You really don't want to rent cars a day at a time. The daily rate is so much higher than the weekly rate. If you rent a car 3 days a week at the daily rate it will probably be higher than the weekly rental rate.


----------



## Smokatoke (May 14, 2013)

dougp26364 said:


> Here's a link to our photo album from our stay last month at KBC. http://dougp26364.smugmug.com/Trave...April/28619757_k5tn5c#!i=2454278948&k=ccPzWbZ



Thanks, looks great!


----------



## MuranoJo (May 14, 2013)

dougp26364 said:


> Here's a link to our photo album from our stay last month at KBC. http://dougp26364.smugmug.com/Trave...April/28619757_k5tn5c#!i=2454278948&k=ccPzWbZ



Doug,

Your photo albums are so thorough and very much appreciated!
Thanks for sharing.

Jo


----------



## davidvel (May 15, 2013)

DeniseM said:


> Hawaii isn't a "sit around at the resort" kind of vacation.  For the $$$ it costs you to get there, you will want to get out and see Maui.



Everyone's style is different. Some love/need/crave going to different places every day on vacation, others don't. For us Hawaii is a place that has such a special vibe and climate that our family (including kids) prefer to just get onto "Hawaii time" as fast as we can and hope that we don't think about returning to "mainland time" as long as we can. Lounging at the pool, snorkeling in a lagoon, and grilling to the sounds of the ocean are all we need. 

Just returned from Ko Olina and a great trip. For us, the least fun was getting out to Waikiki to shop and see the sights. After a hours of traffic, strolling the white sands of the beach and having lunch, my 5 year old asked "Daddy, when are we going back to Hawaii?"


----------



## DeniseM (May 15, 2013)

davidvel said:


> For us, the least fun was getting out to Waikiki to shop and see the sights.
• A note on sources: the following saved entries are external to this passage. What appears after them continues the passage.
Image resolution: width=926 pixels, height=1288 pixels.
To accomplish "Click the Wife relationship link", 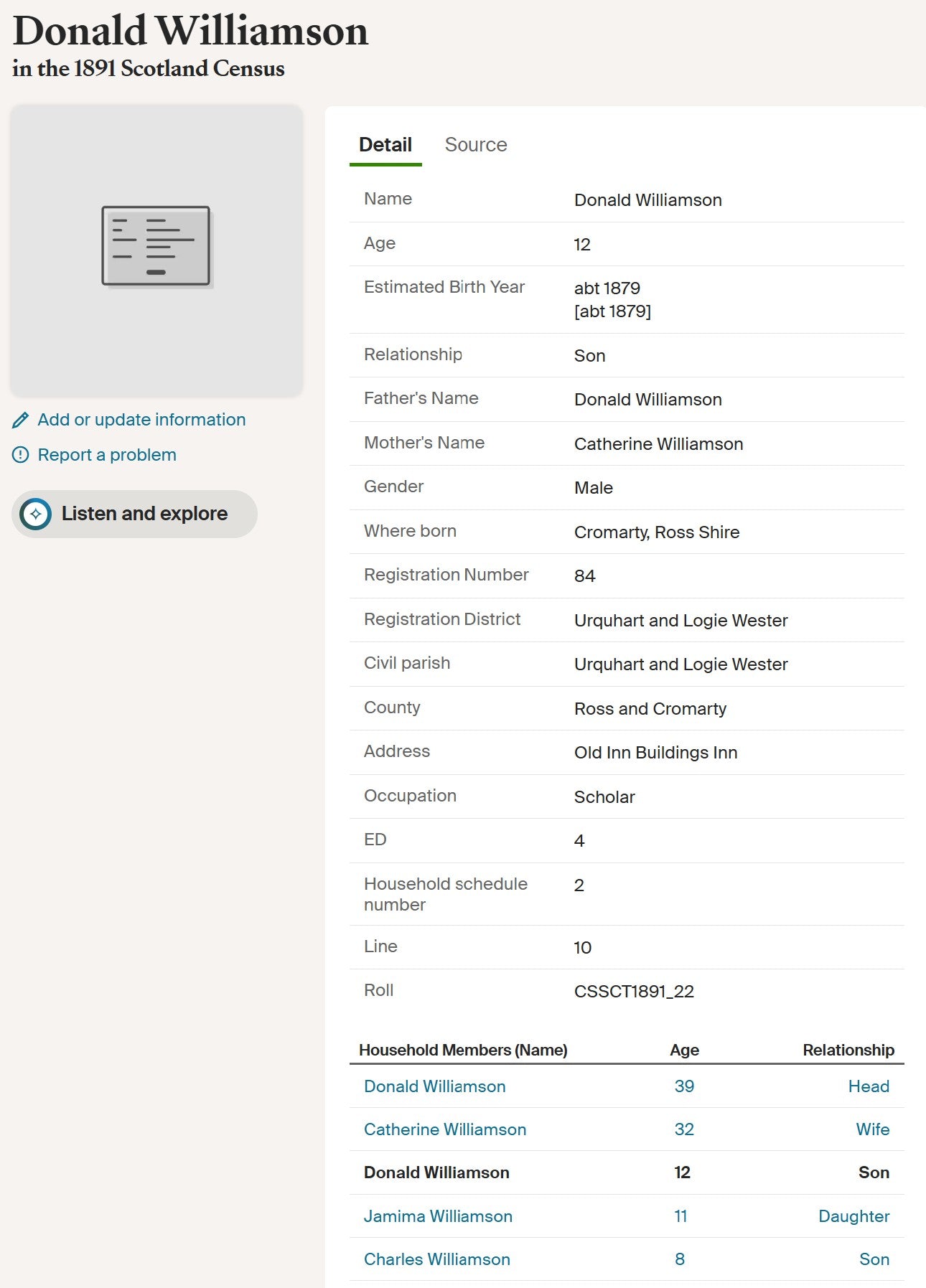I will (872, 1129).
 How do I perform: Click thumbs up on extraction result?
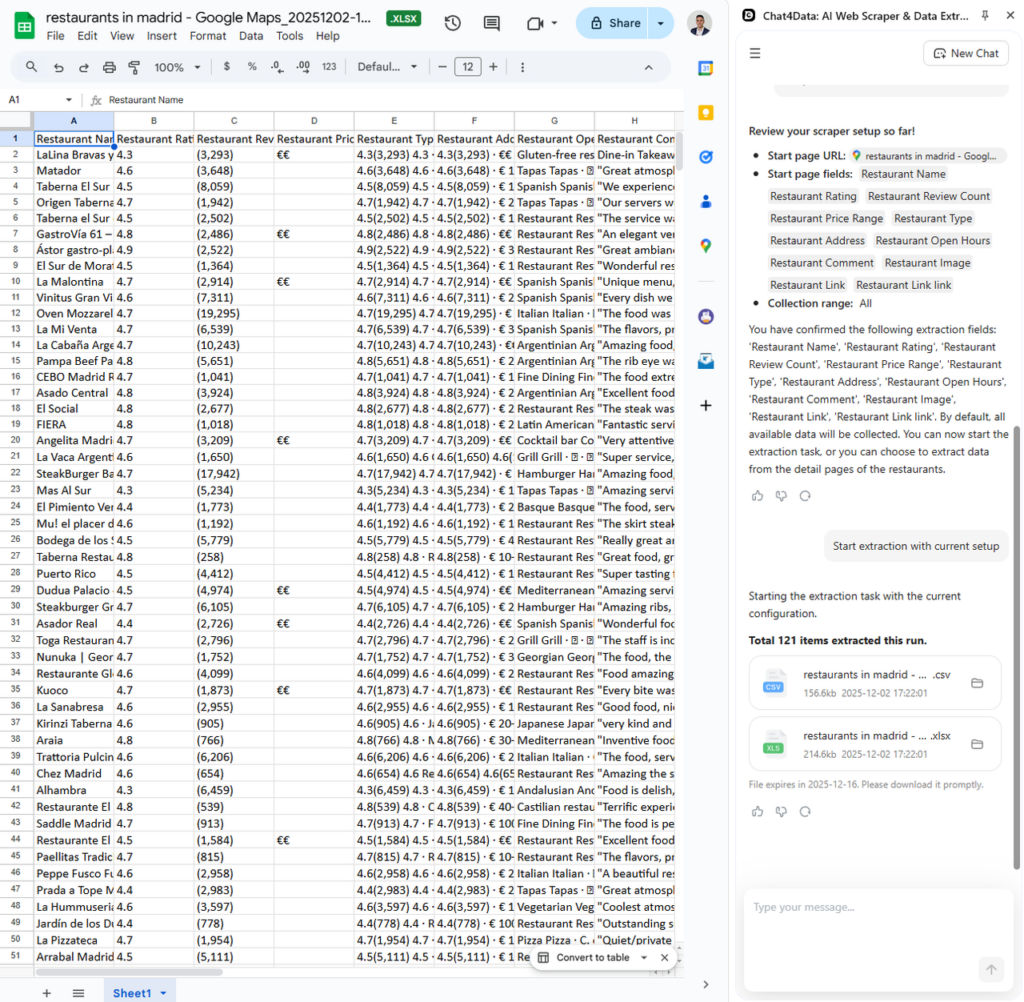[x=757, y=811]
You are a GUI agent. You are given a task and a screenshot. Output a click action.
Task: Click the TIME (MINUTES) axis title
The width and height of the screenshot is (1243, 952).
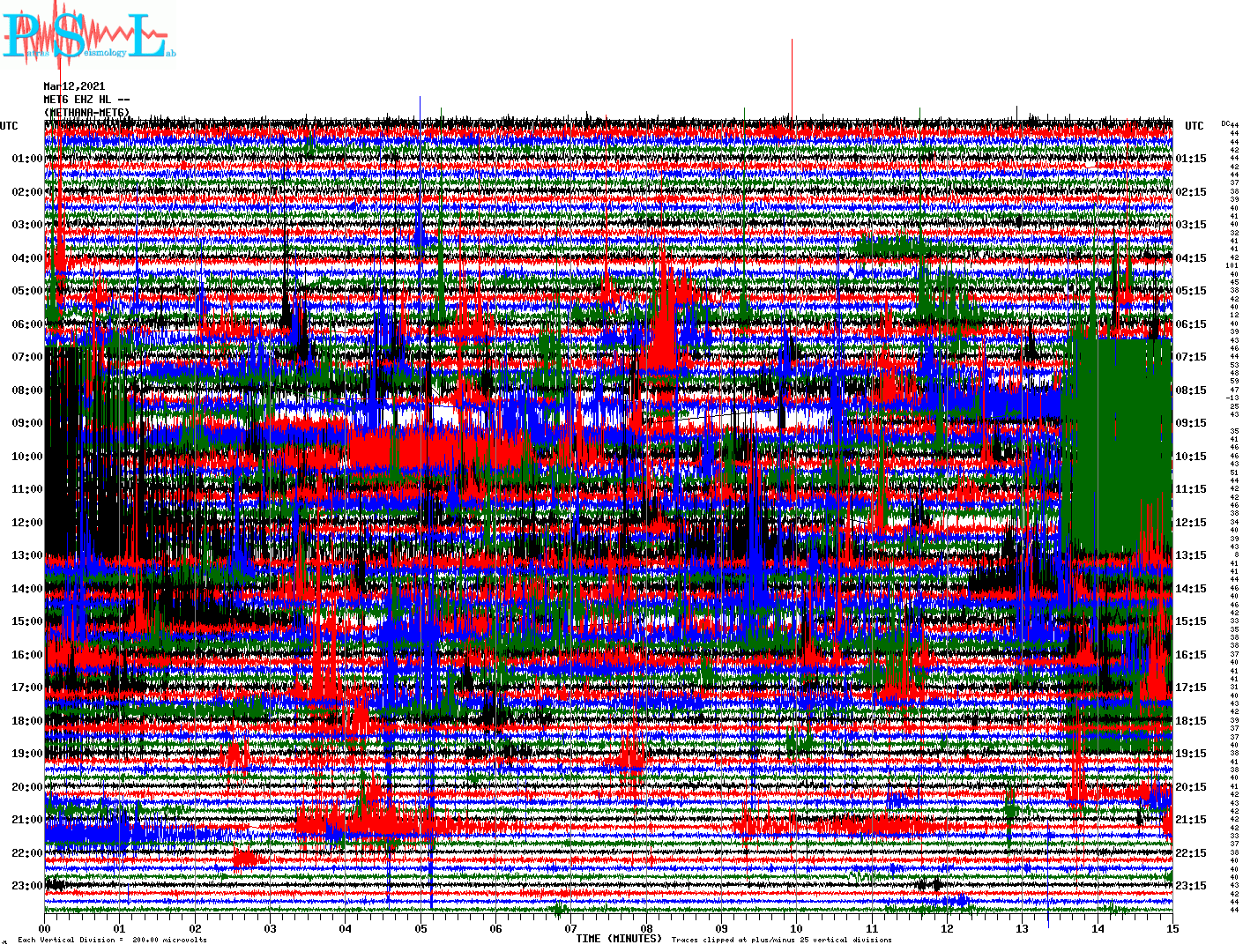coord(618,939)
After a hours of traffic, strolling the white sands of the beach and having lunch, my 5 year old asked "Daddy, when are we going back to Hawaii?"



But the OP isn't going to Oahu, and Maui has no Waikiki (thank gawd!)

The site seeing on Maui is nothing like visiting Honolulu - I'm talking about the beautiful outdoors, beaches, snorkeling, the volcano, hiking, and gorgeous drives.

It would be such a shame to be stuck at the resort and miss out on all that - especially on their first trip!


----------



## davidvel (May 15, 2013)

DeniseM said:


> But the OP isn't going to Oahu, and Maui has no Waikiki (thank gawd!)
> 
> The site seeing on Maui is nothing like visiting Honolulu - I'm talking about the beautiful outdoors, beaches, snorkeling, the volcano, hiking, and gorgeous drives.
> 
> It would be such a shame to be stuck at the resort and miss out on all that - especially on their first trip!



But at many resorts the last thing you want to do is get into a car until you have to (unfortunately back to the airport). We would rather do all those things in a pair of shorts and flip flops, without driving anywhere. 

Others like to drive to Hana (UGH), up the volcano or around the north end. We prefer to just lounge at a great resort. 

Some have to swim with dolphins to make their trip, while others think you should only watch them.  Hawaii is a special experience that is enjoyed differently by all.


----------



## DeniseM (May 15, 2013)

We'll have to agree to disagree.    IMNSHO, if you want to sit at the resort, it makes more since to stay at a nice ocean front resort in California and save the airfare.  If you don't leave the resort, what's the point of going to Hawaii?


----------



## csalter2 (May 15, 2013)

*Can stay on Maui!*



DeniseM said:


> But the OP isn't going to Oahu, and Maui has no Waikiki (thank gawd!)
> 
> The site seeing on Maui is nothing like visiting Honolulu - I'm talking about the beautiful outdoors, beaches, snorkeling, the volcano, hiking, and gorgeous drives.
> 
> It would be such a shame to be stuck at the resort and miss out on all that - especially on their first trip!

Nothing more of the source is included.